# Text
--- Start ---

By Alexander Bolton and Ben Geman - 11/18/09 01:31 AM EST
Sen. Max Baucus (D-Mont.), chairman of the Senate Finance Committee, and Sen. Jay Rockefeller (D-W.Va.), chairman of the Commerce Committee, who both represent states with significant coal industries, would like to proceed cautiously.
He said climate legislation should not reach the floor before July of next year, putting the controversial bill on the schedule only months before Election Day.
“You have to get this stuff out to the American people before you change their lives, and we are not paying any attention to that,” Rockefeller said.
Senate Environment and Public Works Committee Chairwoman Barbara Boxer (D-Calif.) and Foreign Relations Committee Chairman John Kerry (D-Mass.) would like to pass the bill as soon as possible.
“I’d love to get it done tomorrow,” said Boxer, who acknowledged others are less intent on moving that quickly.
In the middle is Sen. Jeff Bingaman (D-N.M.), chairman of the Natural Resources Committee whose home-state coal interests are not as significant as Baucus’s and Rockefeller’s but whose constituents are not as liberal as Boxer’s and Kerry’s.
A sixth chairwoman with jurisdiction, Sen. Blanche Lincoln (D-Ark.) of the Agriculture Committee, told The Hill earlier this month that the Senate should focus on jobs and the economy.
Hanging in the balance is one of President Barack Obama’s top domestic priorities, as well as the president’s credibility among potential signatories to an international climate pact.

--- End ---

# Exercises
A: In the article on Senate climate legislation, which committee does Blanche Lincoln chair?
B: From the article on Senate climate legislation, repeat the part that opens with the words containing "Senate Environment and" and closes with "and the economy.".
The entries after this point are separate material, unrelated to the article on Senate climate legislation.

# Information provided

--- Start ---

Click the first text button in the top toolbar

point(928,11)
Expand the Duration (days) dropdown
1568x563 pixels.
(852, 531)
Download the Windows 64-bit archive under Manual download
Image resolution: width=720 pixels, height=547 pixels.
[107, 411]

--- End ---

# Answer list
A: The Agriculture Committee.

B:
Senate Environment and Public Works Committee Chairwoman Barbara Boxer (D-Calif.) and Foreign Relations Committee Chairman John Kerry (D-Mass.) would like to pass the bill as soon as possible.
“I’d love to get it done tomorrow,” said Boxer, who acknowledged others are less intent on moving that quickly.
In the middle is Sen. Jeff Bingaman (D-N.M.), chairman of the Natural Resources Committee whose home-state coal interests are not as significant as Baucus’s and Rockefeller’s but whose constituents are not as liberal as Boxer’s and Kerry’s.
A sixth chairwoman with jurisdiction, Sen. Blanche Lincoln (D-Ark.) of the Agriculture Committee, told The Hill earlier this month that the Senate should focus on jobs and the economy.